Speaking of cultural influences, New Orleans specifically served as the cultural hearth of the Gulf States area, and its cabinetmakers, including the famous “freemen of color”, produced a wardrobe form made in “Creole style” – a blend influences from the Caribbean, Louisiana French, and other Anglo-American styles. One rather ornate form was the New Orleans cabinetmakers’ signature piece: the armoire. In this area, even the trusty chest of drawers fell to the “ubiquitous armoire” as the chosen piece of household case furniture. In New Orleans, the traditional chest of drawers form was also passed over in favor of the semainier, a tall, slender, seven-drawered chest called after the French semaine, “week”.
I think the term semainier contributed to the geographical spread and longevity of “chiffonier.” Chiffonier is a term found in the Linguistic Atlas data as a response for both the ‘bureau’ and ‘wardrobe’ questions. ‘Chiffonier’ was borrowed from French, derived from chiffon for ‘rag.’ A chiffonier is a tall, slender chest of drawers, a description very similar to that of a semainier; in fact, the Dictionary of Furniture defines the ‘semainier’ as a “chest of drawers, often a chiffonnier, with seven drawers”. Structural similarities coupled with phonological similarity (“shiff-own-yea” and “se-man-yea”) could have led to the ‘merger’ of the two forms and terms into one.
In addition to a host of French-descended items, there is one other ‘foreign’ language influence on the Linguistic Atlas ‘wardrobe’ responses worth mentioning. There was one Pennsylvania Dutch speaker who responds to the “wardrobe question” with Kleidereck (German for ‘clothing corner’, another example of loan translation).
History also gives speakers options to use a variety of productive word-making processes, such as blending (creating a portmanteau). One of the blends that we see amid the Atlas responses to each of the case furniture questions is wardroom, which was used exclusively by Gullah speakers, a blending of “ward” from wardrobe with “room”. Wardroom is a naval term for the ‘officer’s mess’, though I am inclined to think the use of wardroom by Gullah speakers as an independent invention.
Chifforobe is a blend of wardrobe and chiffonier, a form that may reflect function. A chiffonier (the smaller, slighter stack of drawers) combines with a wardrobe (two tall doors and clothes rack inside) to create the chifforobe, a wider piece with two tall doors, but shelves on one half inside and narrower rack for hanging on the other.
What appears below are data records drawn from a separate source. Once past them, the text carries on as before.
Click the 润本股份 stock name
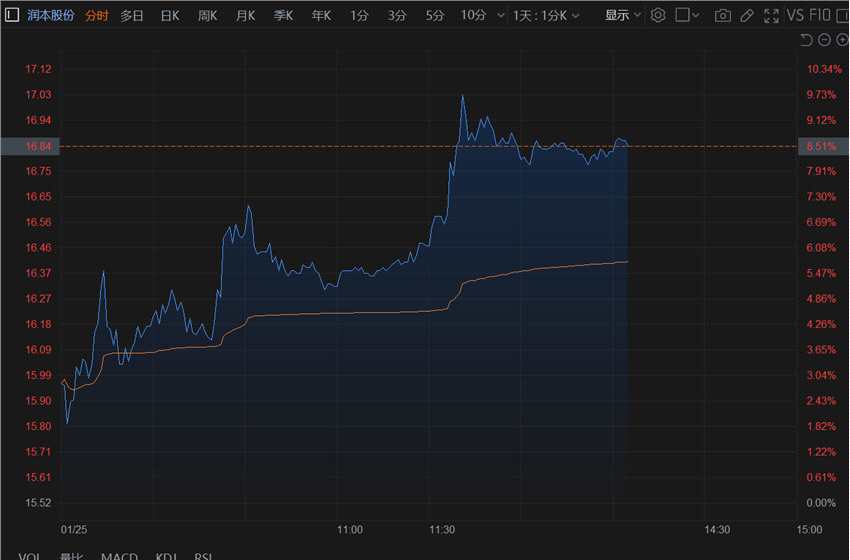 [x=51, y=15]
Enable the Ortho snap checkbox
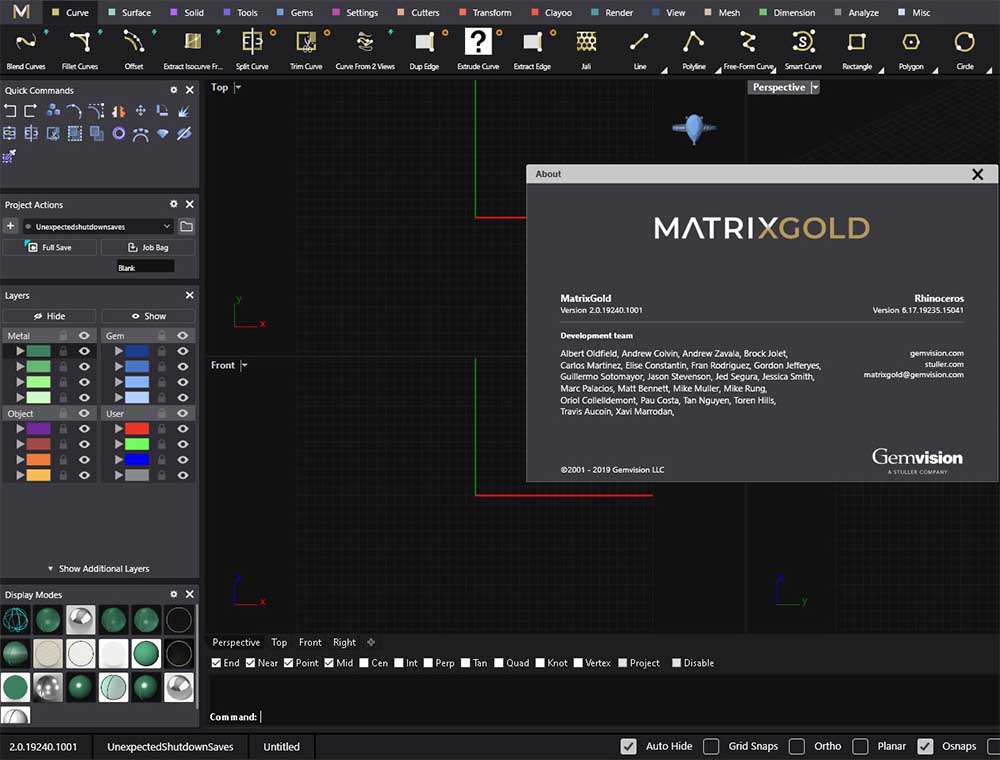 point(798,746)
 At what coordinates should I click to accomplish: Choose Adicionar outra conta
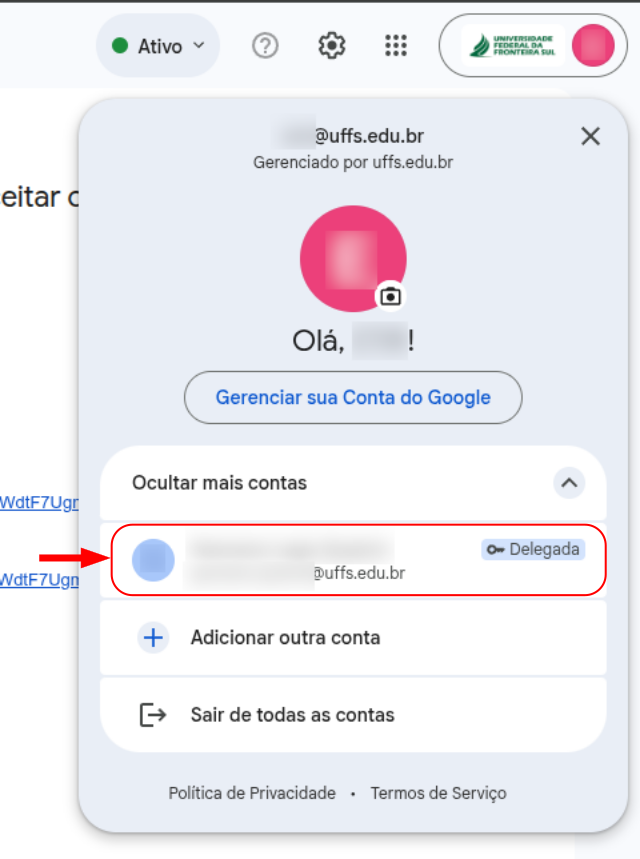click(353, 638)
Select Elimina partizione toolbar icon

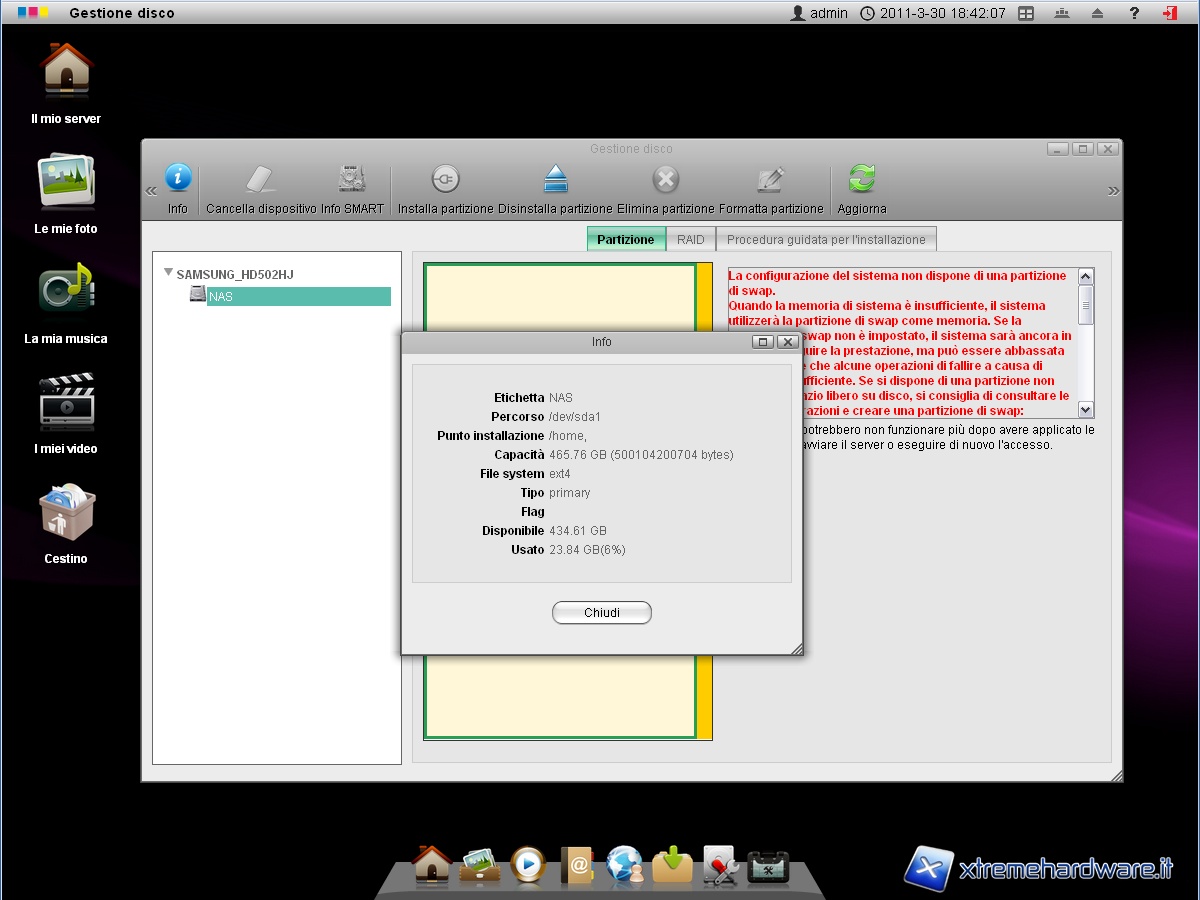tap(665, 180)
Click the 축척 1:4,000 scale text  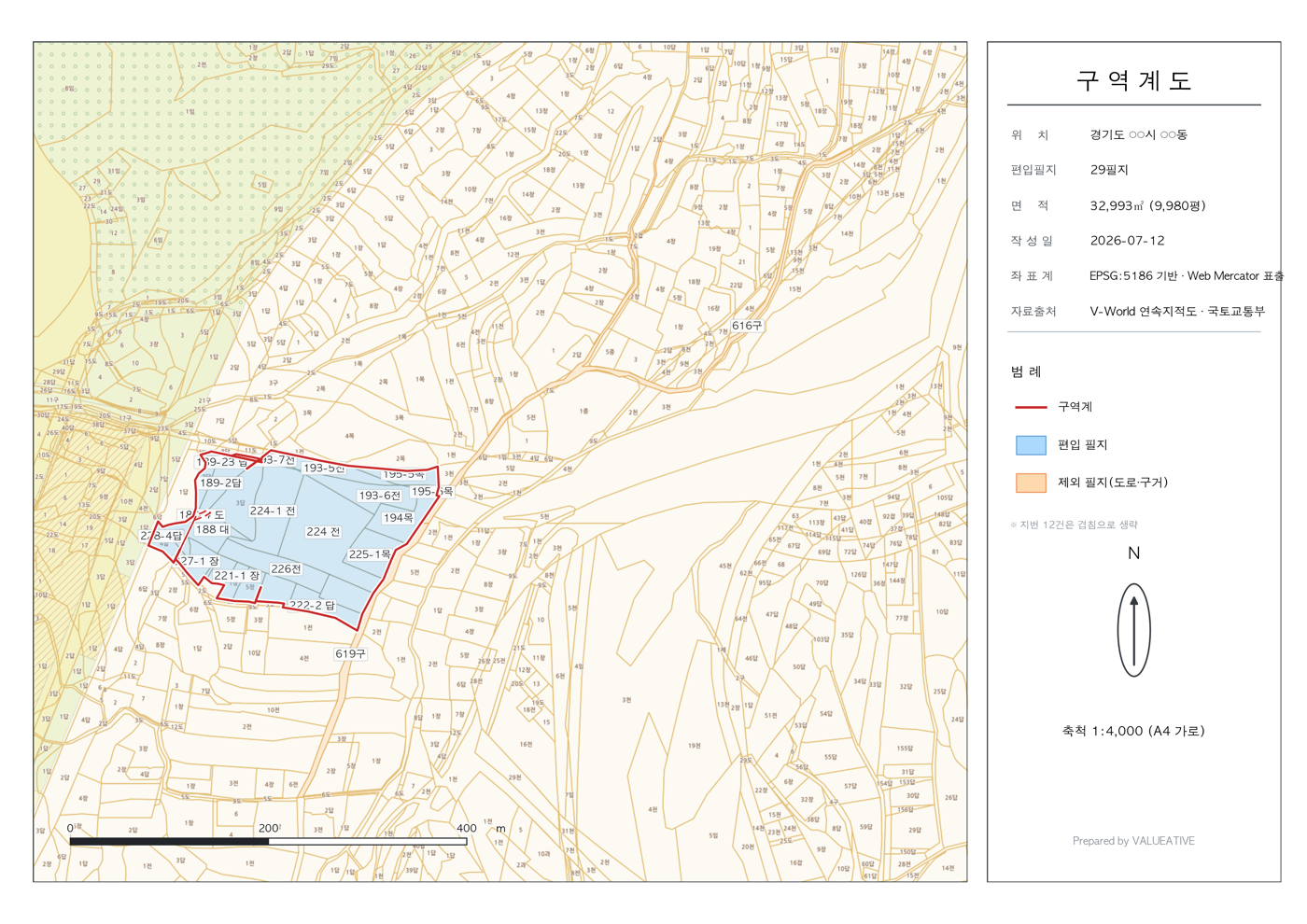pos(1133,731)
Other blends in use include robeward and sideward. Between blends like these and the plethora of compounds (such as upright bureau, box wardrobe, etc.), what strikes me here is how productive English speakers are in their naming of household items. The fact that furniture designers (new and old) have also been highly productive has probably further encouraged the creation of names that reflect slight variances in shape and function. The seemingly endless combinations of doors and drawers that the basic ‘wardrobe’ shape can hold have left their mark on the American furniture lexicon.